EP 8 🥀

60 15 8
                                    

I don't know what
You're going through
But there's so much life
Ahead of you 
And it won't slow down
No matter what you do
So you just gott a hold on

🥀 Hold on – Shawn Mendes 🥀

🥀

Sesuai ucapannya kemarin, Asya membawa Anjani pergi ke suatu tempat yang mungkin nantinya akan mengubah pola pikir Anjani menjadi lebih baik lagi. Taksi yang mereka tumpangi baru saja melaju meninggalkan mereka berdua di depan sebuah rumah yang terlihat tidak begitu besar namun juga tidak begitu kecil.

Asya tersenyum kala melihat tempat itu. Panti Asuhan Kasih. Sudah lama dia tidak mengunjungi tempat itu dan sekarang dia kembali dengan membawa Anjani.

Asya berjongkok di depan Anjani dan menggenggam tangannya sejenak. "Kak, semoga setelah aku bawa ke tempat ini Kakak bisa ngerti apa maksud aku, ya."

Anjani bergeming. Tatapannya lurus menatap ke arah bangunan di depannya. Tempat itu terasa tidak begitu asing. Namun Anjani lupa kapan dia pernah menginjakkan kakinya di sana.

Asya berdiri lalu mendorong kursi roda Anjani memasuki halaman panti. Banyak anak kecil berkeliaran di halaman depan. Di sana juga ada seorang wanita paruh baya yang sedang mengawasi anak-anak kecil itu. Melihat kedatangan dua gadis cantik, wanita berhijab itu sontak berdiri dan tersenyum hangat.

"Asya. Sudah lama sekali, ya, kamu nggak datang lagi ke sini. Dan sekarang kamu datang dengan ....," Wanita yang diketahui bernama Risma itu melirik Anjani yang hanya diam membisu. "Anjani?" Risma melanjutkan dengan nada terkejut. Hal itu membuat Anjani mendongak.

"Astaghfirullah, kamu kenapa Anjani? Kenapa kamu bisa kayak gini?" Risma tampaknya masih terkejut melihat keadaan Anjani yang terduduk di kursi roda. Pasalnya dulu sekali kedua gadis itu selalu mengunjungi panti selama satu Minggu sekali. Dan setelah bertahun-tahun kini mereka kembali datang dan dengan keadaan yang jauh lebih berbeda.

"Ayo sini duduk dulu." Risma mempersilakan tamunya untuk duduk di kursi sampingnya.

Asya mengangguk. Dia duduk di samping Risma sedangkan Anjani berada di depan Asya. Risma menatap Asya seolah meminta penjelasan. Tidak dapat dipungkiri kalau keadaan Anjani sekarang cukup memprihatinkan. Ditambah wajah serta bibirnya yang pucat membuat Risma berspekulasi bahwa Anjani tengah sakit.

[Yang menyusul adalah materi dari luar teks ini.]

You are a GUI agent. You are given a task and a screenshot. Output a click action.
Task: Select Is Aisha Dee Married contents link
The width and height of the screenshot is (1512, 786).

"Kak Anjani dulu sempat mengalami kecelakaan, Bu. Kata dokter—"

"Jangan dilanjutin, Asya." Setelah beberapa jam bungkam, akhirnya Anjani mau mengeluarkan suara. Gadis dengan bibir pucat itu menatap adiknya penuh peringatan. Mengingatkannya agar tidak melanjutkan ceritanya. Anjani tidak ingin mendengar masa lalunya yang kelam. Anjani tidak ingin mengingat apa yang sudah terjadi padanya dulu.

Asya berhenti. Dia menatap Risma dengan tidak enak. Risma yang memahami situasi hanya mengangguk dan tersenyum. "Nggak apa-apa. Mungkin Anjani masih syok. Ibu ngerti. Oh, iya, Ibu masuk ke dalam dulu, ya? Kalau butuh apa-apa, kalian tinggal panggil, Ibu."

Asya mengangguk saat Risma beranjak pergi dari sana. Asya mengembuskan napas panjang. Dia berdiri dan mendorong kursi roda Anjani mendekati anak-anak yang masih bermain di halaman depan.

Di dekat bangku panjang Asya berhenti. Dia memerhatikan beberapa anak kecil yang mempunyai kelainan. Seperti tuna netra, tuna wicara, tuna daksa, bahkan sampai ke tuna ganda.

Asya tersenyum getir. Dia tidak bisa membayangkan saat ada anak di usia seperti mereka harus menghadapi kekurangan yang membuat hidup mereka menjadi sulit. Asya tidak bisa membayangkan bagaimana sedihnya mereka dengan kekurangan yang mereka miliki. Namun yang Asya lihat sekarang adalah, anak-anak kecil yang mempunyai kelainan itu justru tersenyum lebar. Bermain dan berkomunikasi layaknya anak-anak normal. Tidak ada raut kepedihan yang terpampang di wajah anak-anak kecil itu.